In the summer of 2019, 22 years after the handover, a tremendous political movement emerged to protest an extradition bill that would allow criminal suspects to be extradited to mainland China under certain circumstances. Dissenting voices claimed this would risk exposing citizens to unfair trials and treatment, further eroding political freedoms in Hong Kong. Hundreds of thousands of Hong Kongers (as they now refer to themselves) took to the streets, and weeks of protests and civil disobedience followed, which helped to bring the movement to global attention. While the controversial bill was withdrawn in September 2019, the movement doesn’t stop but continues with a broader set of demands, including a full inquiry into alleged police brutality.

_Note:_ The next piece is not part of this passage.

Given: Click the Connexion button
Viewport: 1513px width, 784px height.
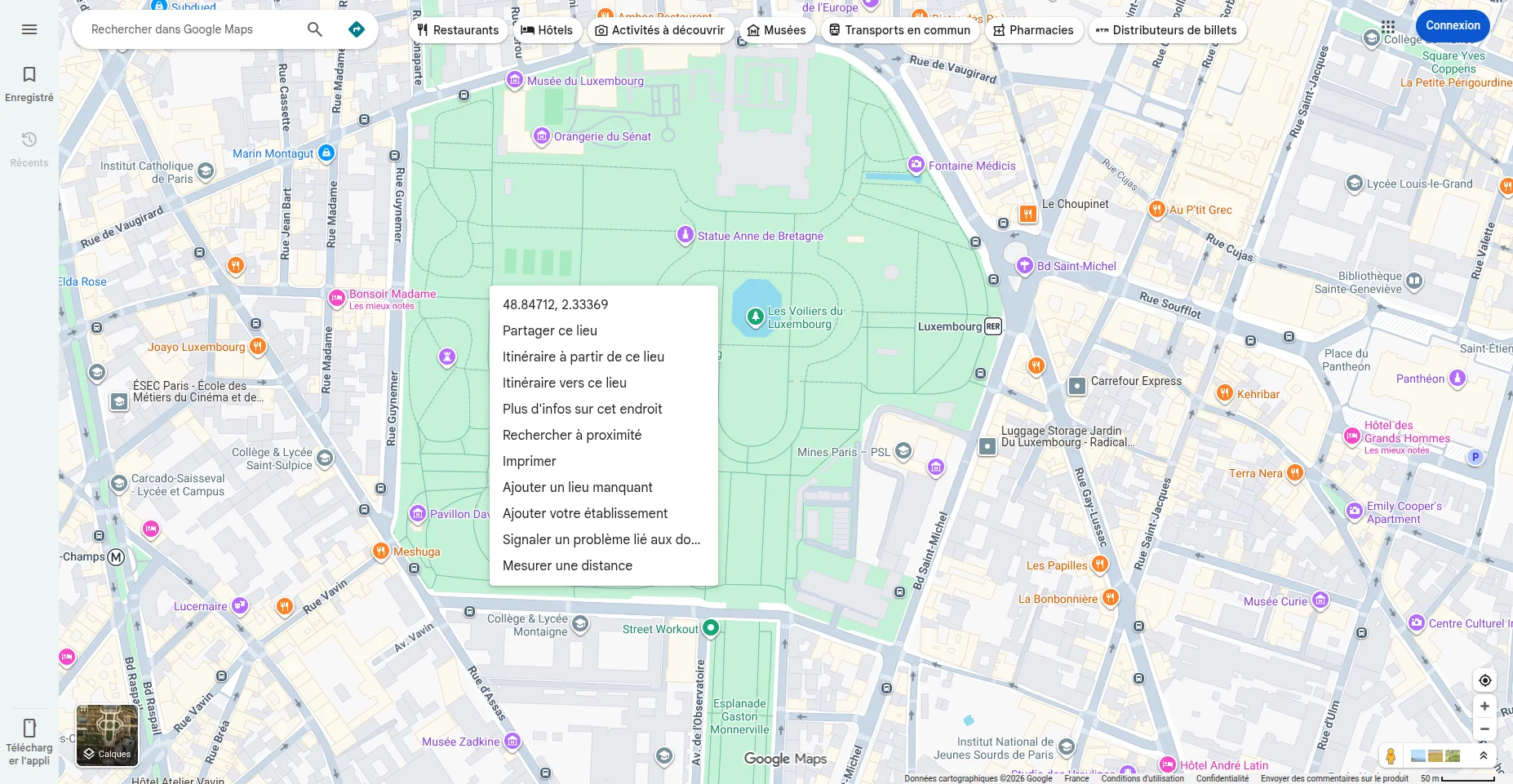Looking at the screenshot, I should click(1453, 25).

Digital technology plays a key role in the whole movement, and the use of technology is creative, innovative and pervasive. Digital community functions range from front-line support and crowdsourcing campaigns to protest art, social media (fact-checking and reporting), online petitions, political education, and so on. Protesters use multiple platforms including live-streaming, forums and apps, e-commerce, websites, music, and whatever else seems appropriate in the moment, a perfect expression of the “Be Water” philosophy. The protest movement is leaderless, and this decentralization results in massive online and organic tactics using platforms like LIHKG – a local, lo-fi version of Reddit where users can communicate and vote on posts – or AirDrop to share campaign messages. The protests have unleashed a wave of digital activism in which everything is new and creative.
Hong Kongers have set new standards of digital activism, the lessons of which must be shared with other groups worldwide. “Be Water” is their guiding philosophy, just as in the Chinese classical text “Tao Te Ching” by Lao Tzu, the highest good is like water. This project documents the past and present, credits the Hong Kong protestors, and brings Hong Kongers to the center of art, technology and society and provokes a much-needed dialogue about how digital culture shapes our practise of civic responsibility now and in the future.